Right. That's why when I write C, I think carefully while doing it.

What I am missing in C is exactly this blunt side that would allow you to
use safely a sharp tool.
I'm not missing it. It's part of me.

A sharp tool without this is UNUSABLE.
So think while you code in C.
You end always with bleeding fingers at the end.
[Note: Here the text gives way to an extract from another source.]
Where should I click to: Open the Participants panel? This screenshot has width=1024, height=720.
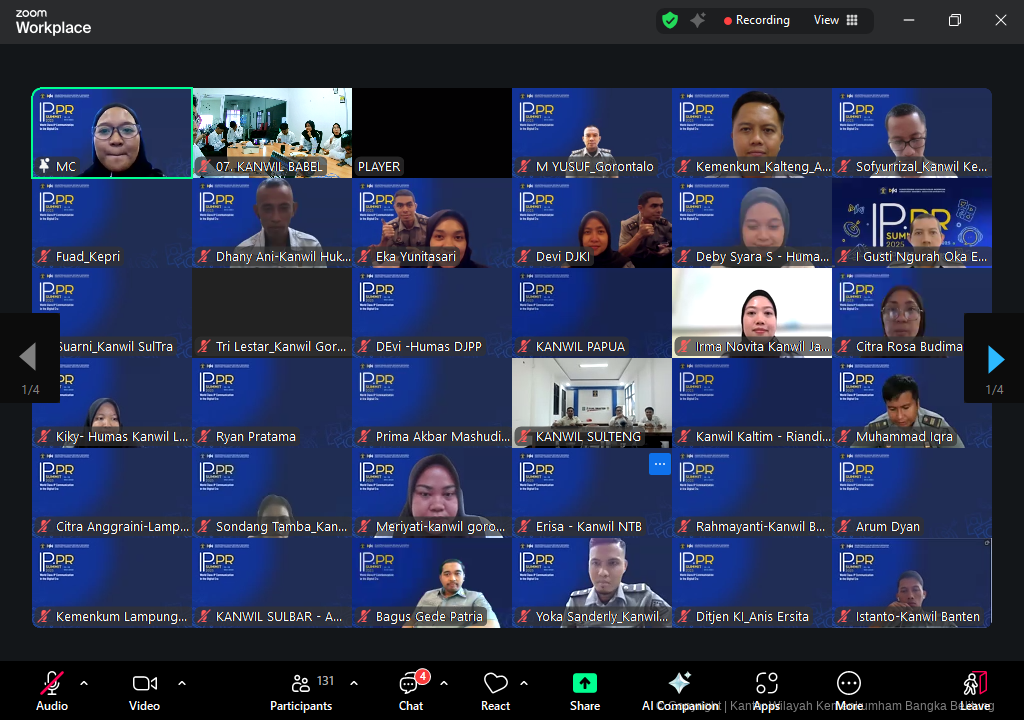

You are bound to
make a mistake.


Everyone makes mistakes, with or without 'safety features'. How
many times have you heard of folks seriously injured or killed
in auto accidents because they failed to fasten their seatbelts?

-Mike
Nov 14 '05 #13

P: n/a
In article <cc**********@news-reader4.wanadoo.fr>,
jacob navia <ja***@jacob.remcomp.fr> wrote:

"Mike Wahler" <mk******@mkwahler.net> a écrit dans le message de
news:b2****************@newsread1.news.pas.earthl ink.net...
Someone here recently said "C is a sharp tool". I agree, and
I like it that way. :-)

<snip>What I am missing in C is exactly this blunt side that would allow you to
use safely a sharp tool. A sharp tool without this is UNUSABLE.
You end always with bleeding fingers at the end. You are bound to
make a mistake.
Funny, I thought that being able to keep the size around so you knew
how big the array is was that blunt side.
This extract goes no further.